Apa yang dikatakan oleh Luther di atas kembali mengingatkan kita bahwa iblis adalah peniru yang ahli. Ia menjiplak apapun yang dikerjakan oleh Tuhan untuk membuat “tandingan” yang mirip. Mirip berbeda dengan sama. Barang palsu pasti mirip dengan aslinya, tetapi pasti tidak sama. Jika tidak mirip, orang tidak akan tertipu sehingga salah memilih. Iblispun menyamar sebagai malaikat Terang, kata Rasul Paulus (2 Korintus 11:14).
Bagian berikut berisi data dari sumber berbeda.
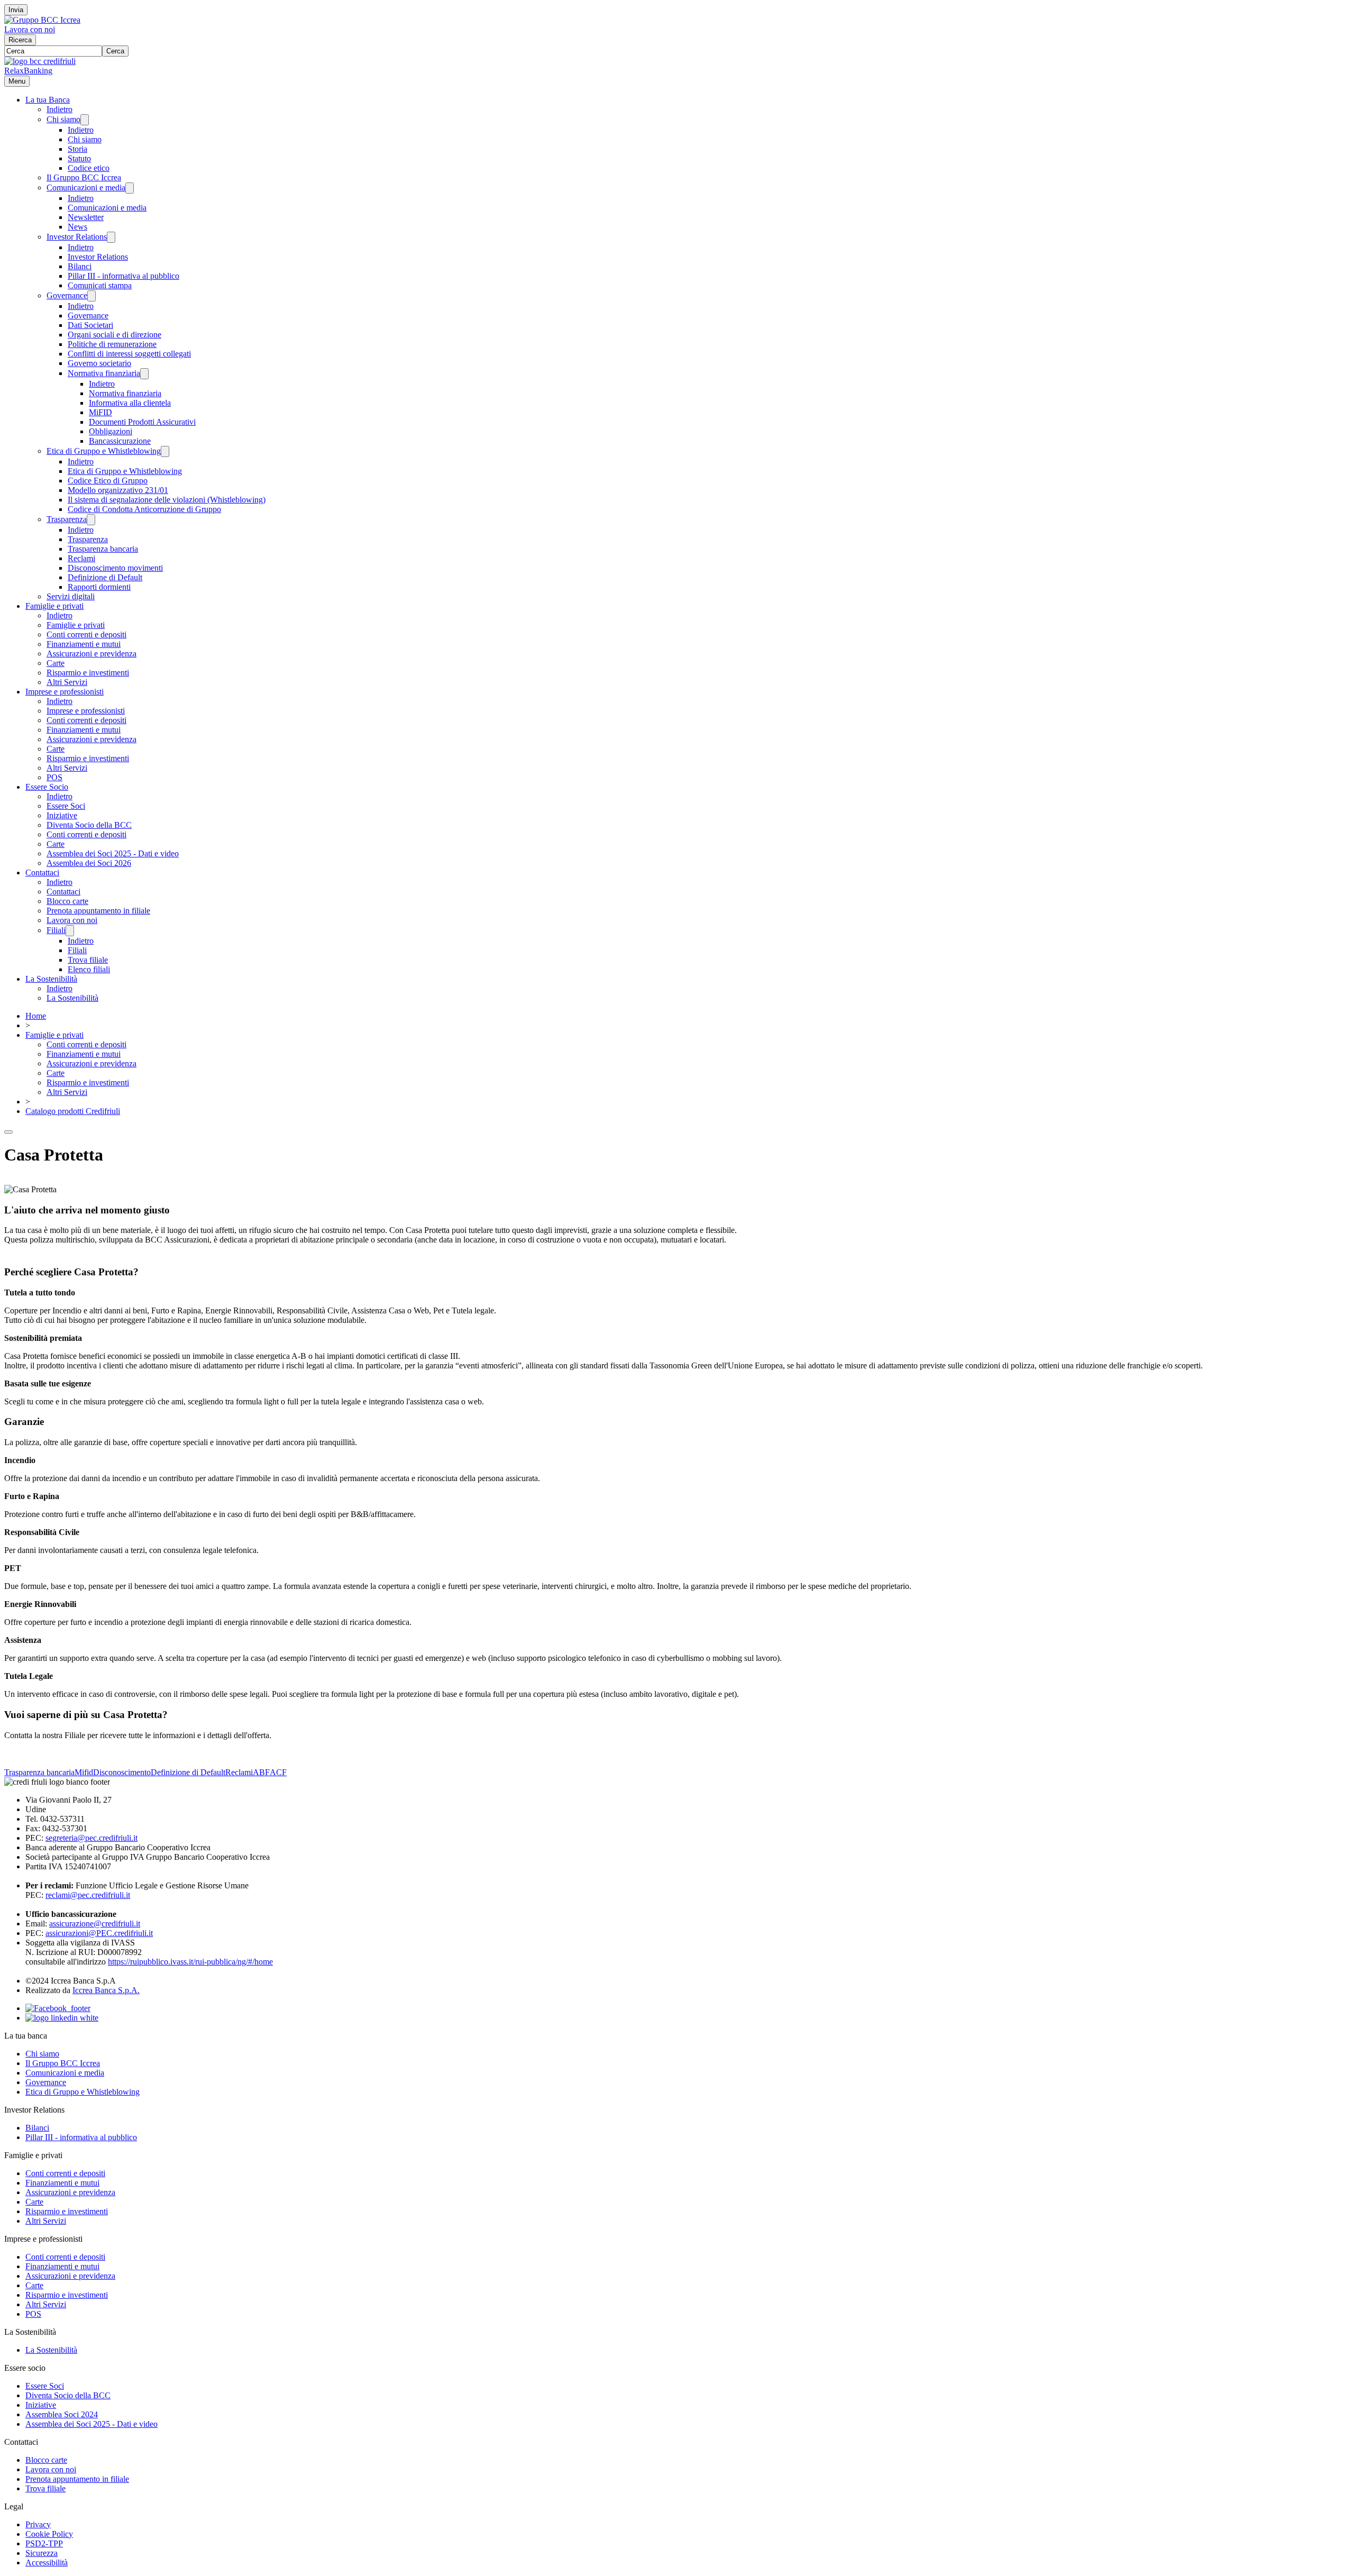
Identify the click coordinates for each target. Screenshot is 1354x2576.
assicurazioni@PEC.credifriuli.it (99, 1933)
Tetapi sebuah kepalsuan akan terbukti dengan sebuah ujian.

Di Eropa dan Amerika tampaknya iblis tidak terlalu bekerja keras membangun gereja imitasi, karena pembangunan gereja disana sudah lama berhenti, dan gereja-gereja yang berdiri dengan usia puluhan hingga ratusan tahun satu persatu telah dan akan ditutup. Alasan penutupan gereja-gereja disana kebanyakan karena tak ada pengunjung, tetapi memakan banyak biaya. Dalam bahasa dagang, gereja tidak laku, tetapi ongkos jalan terus. Pemerintah tak bersedia membuang-buang dana untuk sesuatu yang tak menguntungkan.

Maka gereja-gereja yang megah di Eropa akhirnya berubah menjadi tempat olah-raga sekolah, tempat latihan dansa, tempat memutar film, tempat hiburan malam, dan museum. Alih fungsi ini menghasilkan uang dan memberikan keuntungan. Di Amerika, gereja-gereja yang megah mengalami nasib yang kurang lebih sama.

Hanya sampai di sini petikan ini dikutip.